小学館に連載漫画家ら怒り「隠蔽」「強い失望」「契約解除検討」性加害で罰金刑の原作者を別名起用

小学館が運営する漫画アプリ「マンガワン」は27日、同アプリで連載を持っていた漫画家の不祥事についてコメントを発表した。 マンガワン編集部は「『常人仮面』配信停止に関するご説明とお詫び」と題してコメントを発表。「『常人仮面』につきまして、原作者の起用判断および確認体制に問題があったため、配信を停止し、単行本の出荷を停止いたしました」と報告した。 「常人仮面」の原作者である一路一氏が、性加害で罰金刑を受けていた漫画「堕天作戦」作者の山本章一氏と「同一人物です」と報告。「2020年に、山本氏が逮捕・略式起訴され罰金刑を受けたことを踏まえ、『堕天作戦』の連載を中止いたしました。しかしながら、2022年に、マンガワン編集部は、一路一名義の原作で新連載『常人仮面』を開始いたしました」と経緯を説明しながら、「本来であれば原作者として起用すべきではありませんでした。何よりも被害に遭われた方に対し、心よりお詫び申し上げます。編集部として責任を重く受け止めております」と謝罪した。 この報告を受け、同アプリで連載を持つ漫画家らから批判の声が噴出した。たむらゲン氏は自信の公式X(旧ツイッター)で「この加害事件はとても許せないものであり、私自身も憤っております」と投稿。続けて「snsの投稿で本件について知ってからの数日、事態の混乱を避けるためにも本件についての投稿等を控えていました。ご心配をかけたみなさまにお詫び申し上げます」とつづった。 コノシロしんこ氏は「本件へ強い衝撃と戸惑いを覚えております」と心境を明かしながら「私達は作品を発表する立場として創作と現実は明確に異なるものであり現実の被害や苦しみが軽視される事のないよう今後も真摯な姿勢を貫いてまいります」と投稿。白石ユキ氏は連載の最新話について「色々と思うところがあり配信を中止させていただくことになりました」と報告した。 伊勢ともか氏も「作家による未成年への性加害、虐待行為を隠蔽したともとれる編集者の行動には強い失望を覚えます」と吐露。「悪辣な表現描写がエンタメとして成立し、誰かの救いにすらなり得るのはそれがフィクションだからであり、それを生み出す創作者や編集者は現実での倫理において高い意識を心がけるべきです」と一連の動きを非難し、「昨日まではマンガワンで連載していた事を誇りに思っておりました。
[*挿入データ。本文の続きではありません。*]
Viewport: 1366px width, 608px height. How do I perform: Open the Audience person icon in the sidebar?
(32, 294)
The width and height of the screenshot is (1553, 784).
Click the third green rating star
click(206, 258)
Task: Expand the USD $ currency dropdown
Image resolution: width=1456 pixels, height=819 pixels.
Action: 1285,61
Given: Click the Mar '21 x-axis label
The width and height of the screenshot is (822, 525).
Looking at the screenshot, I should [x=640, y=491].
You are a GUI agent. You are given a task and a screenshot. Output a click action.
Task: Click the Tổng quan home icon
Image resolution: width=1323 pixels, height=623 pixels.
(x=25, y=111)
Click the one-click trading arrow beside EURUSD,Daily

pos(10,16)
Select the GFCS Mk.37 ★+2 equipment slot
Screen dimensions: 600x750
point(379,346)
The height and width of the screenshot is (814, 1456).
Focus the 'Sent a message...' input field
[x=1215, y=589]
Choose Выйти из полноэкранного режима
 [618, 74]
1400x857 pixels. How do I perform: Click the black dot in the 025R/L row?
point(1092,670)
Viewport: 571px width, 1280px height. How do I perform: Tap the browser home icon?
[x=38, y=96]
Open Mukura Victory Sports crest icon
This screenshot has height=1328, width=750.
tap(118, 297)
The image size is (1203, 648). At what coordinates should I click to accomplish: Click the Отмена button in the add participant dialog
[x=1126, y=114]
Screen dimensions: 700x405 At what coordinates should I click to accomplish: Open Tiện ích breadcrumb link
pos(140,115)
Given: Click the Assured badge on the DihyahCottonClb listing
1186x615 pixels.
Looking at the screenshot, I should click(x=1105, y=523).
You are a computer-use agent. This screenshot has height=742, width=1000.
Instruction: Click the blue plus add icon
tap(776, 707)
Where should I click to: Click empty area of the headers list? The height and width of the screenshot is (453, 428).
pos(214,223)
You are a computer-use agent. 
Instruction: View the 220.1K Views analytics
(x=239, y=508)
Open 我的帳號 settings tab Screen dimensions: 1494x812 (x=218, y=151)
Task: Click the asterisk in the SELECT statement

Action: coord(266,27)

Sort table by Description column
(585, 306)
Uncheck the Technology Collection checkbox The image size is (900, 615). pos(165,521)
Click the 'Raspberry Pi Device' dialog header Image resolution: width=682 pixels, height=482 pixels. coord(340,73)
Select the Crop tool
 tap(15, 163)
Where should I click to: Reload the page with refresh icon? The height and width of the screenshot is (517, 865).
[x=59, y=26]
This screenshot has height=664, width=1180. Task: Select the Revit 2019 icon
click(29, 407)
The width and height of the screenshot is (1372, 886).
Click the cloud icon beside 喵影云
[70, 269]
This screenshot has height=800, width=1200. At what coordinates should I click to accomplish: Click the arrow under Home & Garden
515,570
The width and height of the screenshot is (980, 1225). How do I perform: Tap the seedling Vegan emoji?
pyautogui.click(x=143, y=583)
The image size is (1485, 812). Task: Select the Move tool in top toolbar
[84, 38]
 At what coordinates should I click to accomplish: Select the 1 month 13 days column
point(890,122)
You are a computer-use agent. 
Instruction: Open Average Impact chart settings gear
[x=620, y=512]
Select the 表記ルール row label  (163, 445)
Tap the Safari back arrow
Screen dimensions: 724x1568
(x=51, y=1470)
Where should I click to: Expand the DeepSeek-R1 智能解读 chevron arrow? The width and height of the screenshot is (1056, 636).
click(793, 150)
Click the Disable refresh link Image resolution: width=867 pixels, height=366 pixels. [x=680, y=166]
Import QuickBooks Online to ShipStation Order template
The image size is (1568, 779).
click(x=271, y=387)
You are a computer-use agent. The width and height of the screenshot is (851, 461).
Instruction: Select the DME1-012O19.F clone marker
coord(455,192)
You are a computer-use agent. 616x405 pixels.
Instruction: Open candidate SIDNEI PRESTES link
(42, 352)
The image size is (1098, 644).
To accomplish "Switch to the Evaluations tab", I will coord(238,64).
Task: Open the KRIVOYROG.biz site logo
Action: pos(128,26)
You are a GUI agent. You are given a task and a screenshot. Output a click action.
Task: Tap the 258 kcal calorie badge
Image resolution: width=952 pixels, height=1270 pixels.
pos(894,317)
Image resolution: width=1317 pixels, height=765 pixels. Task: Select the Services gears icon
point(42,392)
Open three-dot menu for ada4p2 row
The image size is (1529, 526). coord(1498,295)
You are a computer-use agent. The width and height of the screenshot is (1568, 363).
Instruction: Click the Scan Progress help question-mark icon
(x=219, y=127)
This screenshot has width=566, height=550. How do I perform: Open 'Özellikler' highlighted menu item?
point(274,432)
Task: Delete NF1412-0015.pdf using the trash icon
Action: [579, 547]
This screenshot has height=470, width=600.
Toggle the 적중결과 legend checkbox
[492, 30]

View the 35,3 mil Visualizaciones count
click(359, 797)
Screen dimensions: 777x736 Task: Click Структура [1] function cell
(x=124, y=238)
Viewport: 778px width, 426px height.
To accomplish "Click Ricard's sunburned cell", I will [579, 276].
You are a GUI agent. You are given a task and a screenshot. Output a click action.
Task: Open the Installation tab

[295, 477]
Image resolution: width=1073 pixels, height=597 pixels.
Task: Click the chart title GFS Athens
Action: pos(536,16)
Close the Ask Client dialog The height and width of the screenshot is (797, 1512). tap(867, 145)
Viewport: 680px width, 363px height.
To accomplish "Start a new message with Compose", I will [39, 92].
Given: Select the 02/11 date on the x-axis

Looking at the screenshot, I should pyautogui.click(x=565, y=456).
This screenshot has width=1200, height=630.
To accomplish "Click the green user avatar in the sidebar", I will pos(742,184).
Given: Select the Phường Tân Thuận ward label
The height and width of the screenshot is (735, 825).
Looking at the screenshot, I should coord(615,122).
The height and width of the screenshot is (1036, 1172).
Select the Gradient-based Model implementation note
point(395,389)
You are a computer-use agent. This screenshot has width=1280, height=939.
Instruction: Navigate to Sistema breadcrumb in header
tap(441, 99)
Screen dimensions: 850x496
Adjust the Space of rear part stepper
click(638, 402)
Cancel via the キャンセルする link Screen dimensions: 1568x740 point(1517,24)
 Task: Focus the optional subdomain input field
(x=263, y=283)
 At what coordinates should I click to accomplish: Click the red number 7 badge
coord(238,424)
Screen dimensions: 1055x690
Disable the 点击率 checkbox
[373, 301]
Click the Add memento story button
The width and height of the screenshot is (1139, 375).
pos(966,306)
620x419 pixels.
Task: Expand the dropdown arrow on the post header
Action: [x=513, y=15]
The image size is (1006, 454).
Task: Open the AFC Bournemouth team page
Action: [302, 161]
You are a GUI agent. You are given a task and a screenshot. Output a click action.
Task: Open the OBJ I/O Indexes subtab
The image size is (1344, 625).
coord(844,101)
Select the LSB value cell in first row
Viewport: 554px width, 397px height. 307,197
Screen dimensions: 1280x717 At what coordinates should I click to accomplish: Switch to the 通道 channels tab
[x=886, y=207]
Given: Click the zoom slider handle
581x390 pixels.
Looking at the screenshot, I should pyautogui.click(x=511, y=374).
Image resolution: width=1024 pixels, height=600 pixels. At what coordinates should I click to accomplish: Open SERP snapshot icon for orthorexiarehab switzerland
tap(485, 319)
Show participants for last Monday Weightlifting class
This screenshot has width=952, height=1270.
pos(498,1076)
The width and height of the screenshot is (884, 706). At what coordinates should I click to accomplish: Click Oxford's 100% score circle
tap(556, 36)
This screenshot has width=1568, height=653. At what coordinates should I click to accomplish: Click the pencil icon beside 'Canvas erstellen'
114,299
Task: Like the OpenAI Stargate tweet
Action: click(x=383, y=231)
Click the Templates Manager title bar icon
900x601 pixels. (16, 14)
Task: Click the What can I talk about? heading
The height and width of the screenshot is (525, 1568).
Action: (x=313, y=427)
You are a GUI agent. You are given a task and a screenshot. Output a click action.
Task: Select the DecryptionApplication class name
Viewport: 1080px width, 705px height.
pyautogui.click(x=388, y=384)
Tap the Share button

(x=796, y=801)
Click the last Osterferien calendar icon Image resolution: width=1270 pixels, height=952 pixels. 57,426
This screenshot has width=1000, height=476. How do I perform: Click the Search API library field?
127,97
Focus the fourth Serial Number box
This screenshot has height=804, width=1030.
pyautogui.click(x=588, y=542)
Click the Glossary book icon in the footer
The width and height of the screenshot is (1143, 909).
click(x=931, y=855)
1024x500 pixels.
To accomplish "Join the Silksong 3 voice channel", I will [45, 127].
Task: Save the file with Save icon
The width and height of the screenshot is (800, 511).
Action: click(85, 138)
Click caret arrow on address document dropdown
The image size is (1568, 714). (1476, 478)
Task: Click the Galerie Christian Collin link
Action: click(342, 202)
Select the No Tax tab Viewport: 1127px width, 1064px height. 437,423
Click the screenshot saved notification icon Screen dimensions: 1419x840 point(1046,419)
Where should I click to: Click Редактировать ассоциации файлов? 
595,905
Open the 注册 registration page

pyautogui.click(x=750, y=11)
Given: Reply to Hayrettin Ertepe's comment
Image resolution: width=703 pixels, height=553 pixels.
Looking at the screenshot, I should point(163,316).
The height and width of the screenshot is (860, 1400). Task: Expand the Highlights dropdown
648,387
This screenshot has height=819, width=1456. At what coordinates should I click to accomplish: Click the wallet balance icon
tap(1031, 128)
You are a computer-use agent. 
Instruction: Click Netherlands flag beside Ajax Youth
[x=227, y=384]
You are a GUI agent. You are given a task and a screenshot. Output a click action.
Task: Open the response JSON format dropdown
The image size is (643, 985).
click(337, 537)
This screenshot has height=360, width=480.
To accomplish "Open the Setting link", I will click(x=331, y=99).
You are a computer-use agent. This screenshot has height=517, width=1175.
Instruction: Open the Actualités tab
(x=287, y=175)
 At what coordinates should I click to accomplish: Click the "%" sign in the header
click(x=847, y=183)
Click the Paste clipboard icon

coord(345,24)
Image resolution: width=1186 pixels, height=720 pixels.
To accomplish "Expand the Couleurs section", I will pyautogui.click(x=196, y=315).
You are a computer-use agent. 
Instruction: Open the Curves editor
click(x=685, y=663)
ですが今はそれを恥ずかしく思う気持ちです。編集部には今後の責任を持った対応と、この様な事態が二度と起こらないようにするための体制の改善を強く望みます」とつづった。 洋介犬(ようすけん)氏は小学館と出版契約状態にある自身の作品について「契約解除の検討を開始します」と表明した。